Some in Silicon Valley note that American models still hold a significant advantage at the cutting edge of AI capabilities and that closed American models offer a user-friendliness that cumbersome open models cannot match.
Tim Tully, a partner at Menlo Ventures, argued that closed models are still much more capable and generally more useful:
“The tools are better, the productivity is better, the agent frameworks being built and used by everyone are better with Anthropic and OpenAI. They just work better. So the ecosystem is strong in the closed-source environment.”
However, many companies may avoid using Chinese models due to the real or perceived risks of using a product built on a Chinese-origin foundation.
“There is a perceived risk that buyers, whether from the private or public sector, are hesitant to purchase a product based on a Chinese-origin open-weight model,” said Tully, an investor in Anthropic, one of the world’s leading closed-model companies.
The US open-source ecosystem is waking up
American AI companies and the federal government have taken notice of the recent rise of Chinese models. Experts have described America’s lack of powerful open-source models as an “existential” threat to democracy.
Although Meta’s high-profile Llama series has historically led American open-source efforts, CEO Mark Zuckerberg has signaled that Meta does not intend to make all of its “superintelligence” AI models open-source.
The stagnation in the performance of Llama models in recent years is also seen as one of the reasons open-source users have shifted to better-performing Chinese models.
But the US open-source ecosystem may be gradually awakening, with efforts by American innovators to enhance their competitiveness.
In July, the White House released an AI Action Plan that called on the federal government to “Promote Open-Source and Open-Weight AI.”
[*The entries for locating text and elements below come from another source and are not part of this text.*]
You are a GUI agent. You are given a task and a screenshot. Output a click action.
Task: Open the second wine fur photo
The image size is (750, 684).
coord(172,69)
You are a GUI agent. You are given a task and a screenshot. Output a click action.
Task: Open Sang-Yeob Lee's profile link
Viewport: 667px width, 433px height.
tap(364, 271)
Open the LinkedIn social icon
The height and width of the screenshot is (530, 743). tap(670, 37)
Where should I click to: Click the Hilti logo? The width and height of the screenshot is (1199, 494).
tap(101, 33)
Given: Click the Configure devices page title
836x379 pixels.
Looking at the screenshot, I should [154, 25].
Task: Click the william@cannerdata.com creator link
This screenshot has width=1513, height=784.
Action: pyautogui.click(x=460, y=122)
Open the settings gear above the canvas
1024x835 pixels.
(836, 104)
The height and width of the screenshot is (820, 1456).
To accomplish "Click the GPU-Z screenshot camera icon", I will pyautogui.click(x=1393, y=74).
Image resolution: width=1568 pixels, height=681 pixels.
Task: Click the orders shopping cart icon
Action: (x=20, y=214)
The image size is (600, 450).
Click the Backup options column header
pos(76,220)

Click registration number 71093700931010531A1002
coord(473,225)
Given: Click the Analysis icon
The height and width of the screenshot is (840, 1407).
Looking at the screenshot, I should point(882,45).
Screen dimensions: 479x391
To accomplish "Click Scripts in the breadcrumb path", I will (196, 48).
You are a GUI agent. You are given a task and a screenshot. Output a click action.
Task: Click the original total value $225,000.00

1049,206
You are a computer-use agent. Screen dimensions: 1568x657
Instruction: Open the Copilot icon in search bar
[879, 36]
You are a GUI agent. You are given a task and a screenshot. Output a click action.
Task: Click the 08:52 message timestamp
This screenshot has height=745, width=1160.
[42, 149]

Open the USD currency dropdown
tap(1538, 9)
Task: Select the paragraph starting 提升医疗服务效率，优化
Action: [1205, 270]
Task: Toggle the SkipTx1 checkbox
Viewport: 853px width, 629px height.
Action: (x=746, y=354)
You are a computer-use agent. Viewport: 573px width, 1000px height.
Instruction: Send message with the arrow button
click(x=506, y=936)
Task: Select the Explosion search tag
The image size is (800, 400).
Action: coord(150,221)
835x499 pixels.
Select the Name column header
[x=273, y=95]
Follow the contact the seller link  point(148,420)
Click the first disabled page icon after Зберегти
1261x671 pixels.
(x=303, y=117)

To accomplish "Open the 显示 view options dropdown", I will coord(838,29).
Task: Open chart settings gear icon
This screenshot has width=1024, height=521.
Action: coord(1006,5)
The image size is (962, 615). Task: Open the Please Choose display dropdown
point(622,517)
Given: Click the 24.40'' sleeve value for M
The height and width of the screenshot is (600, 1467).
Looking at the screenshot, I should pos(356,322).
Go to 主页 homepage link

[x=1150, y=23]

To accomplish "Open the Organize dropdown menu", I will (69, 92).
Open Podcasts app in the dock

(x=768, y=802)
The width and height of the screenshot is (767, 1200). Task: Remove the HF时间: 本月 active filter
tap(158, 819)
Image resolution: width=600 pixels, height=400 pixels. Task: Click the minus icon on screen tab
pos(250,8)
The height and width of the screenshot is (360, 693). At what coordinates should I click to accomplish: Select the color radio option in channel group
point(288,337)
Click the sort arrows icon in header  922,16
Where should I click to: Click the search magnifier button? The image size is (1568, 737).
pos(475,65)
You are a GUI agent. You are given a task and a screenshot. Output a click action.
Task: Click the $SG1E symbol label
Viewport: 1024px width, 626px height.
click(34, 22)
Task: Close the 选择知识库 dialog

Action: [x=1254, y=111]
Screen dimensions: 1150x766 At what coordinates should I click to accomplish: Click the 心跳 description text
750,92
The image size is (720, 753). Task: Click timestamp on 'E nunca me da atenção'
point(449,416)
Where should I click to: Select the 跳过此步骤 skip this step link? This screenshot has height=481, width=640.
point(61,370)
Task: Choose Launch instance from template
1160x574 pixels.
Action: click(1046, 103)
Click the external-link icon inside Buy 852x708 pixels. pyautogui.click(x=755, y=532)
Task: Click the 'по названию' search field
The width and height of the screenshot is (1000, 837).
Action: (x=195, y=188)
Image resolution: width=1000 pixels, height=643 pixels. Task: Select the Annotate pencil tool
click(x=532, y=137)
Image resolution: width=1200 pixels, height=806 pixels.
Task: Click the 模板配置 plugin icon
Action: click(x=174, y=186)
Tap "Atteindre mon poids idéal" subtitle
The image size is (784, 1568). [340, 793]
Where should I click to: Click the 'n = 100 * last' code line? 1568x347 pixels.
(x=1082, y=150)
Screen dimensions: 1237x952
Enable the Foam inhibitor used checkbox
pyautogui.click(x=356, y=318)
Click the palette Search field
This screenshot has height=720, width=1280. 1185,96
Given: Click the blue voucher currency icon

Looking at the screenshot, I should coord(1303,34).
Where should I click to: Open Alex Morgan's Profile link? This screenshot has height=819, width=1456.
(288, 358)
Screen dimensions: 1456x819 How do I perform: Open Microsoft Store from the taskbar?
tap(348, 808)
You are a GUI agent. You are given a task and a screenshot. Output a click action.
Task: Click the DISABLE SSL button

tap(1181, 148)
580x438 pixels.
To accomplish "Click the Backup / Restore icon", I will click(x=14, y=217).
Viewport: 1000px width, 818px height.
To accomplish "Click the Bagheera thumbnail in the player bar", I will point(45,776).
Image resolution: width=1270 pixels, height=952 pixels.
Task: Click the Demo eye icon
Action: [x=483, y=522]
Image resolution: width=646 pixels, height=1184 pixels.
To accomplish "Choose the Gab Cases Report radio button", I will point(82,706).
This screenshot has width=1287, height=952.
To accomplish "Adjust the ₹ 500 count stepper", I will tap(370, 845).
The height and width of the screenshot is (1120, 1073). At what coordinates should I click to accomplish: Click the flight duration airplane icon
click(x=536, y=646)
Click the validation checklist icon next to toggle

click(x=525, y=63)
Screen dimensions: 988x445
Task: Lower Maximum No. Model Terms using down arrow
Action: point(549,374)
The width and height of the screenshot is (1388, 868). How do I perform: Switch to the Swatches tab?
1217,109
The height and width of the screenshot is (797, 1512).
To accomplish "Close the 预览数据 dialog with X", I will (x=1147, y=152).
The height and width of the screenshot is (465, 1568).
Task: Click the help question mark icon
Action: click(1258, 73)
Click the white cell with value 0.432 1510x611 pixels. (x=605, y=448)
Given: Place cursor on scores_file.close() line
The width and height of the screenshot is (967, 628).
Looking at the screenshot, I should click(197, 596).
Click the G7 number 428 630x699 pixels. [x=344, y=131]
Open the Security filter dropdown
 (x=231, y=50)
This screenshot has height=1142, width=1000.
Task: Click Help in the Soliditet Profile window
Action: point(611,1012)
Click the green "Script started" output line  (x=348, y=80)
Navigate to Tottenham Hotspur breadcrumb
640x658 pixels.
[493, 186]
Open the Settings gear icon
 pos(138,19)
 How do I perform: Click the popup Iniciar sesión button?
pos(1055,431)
In August, OpenAI, the creator of ChatGPT, released its first open-source model in five years. Announcing the model’s launch, OpenAI referenced the importance of American open-source models, stating, “Broad access to these capable open-weight models created in the US helps expand democratic AI.”
The Seattle-based Allen Institute also released its latest open-source model, Olmo 3, at the end of November, designed to help users “quickly build reliable features for research, education, or applications,” according to the launch announcement.
Lambert from the Allen Institute also launched the “ATOM Project” (American Truly Open Models).
The ATOM Project’s manifesto states: “America has lost its lead in both performance and adoption in open models and is on track to fall further behind.”
“If we want to be the leading nation in the age of AI, we cannot cede such a critical piece of the ecosystem to any one nation,” Lambert said in a statement to NBC News.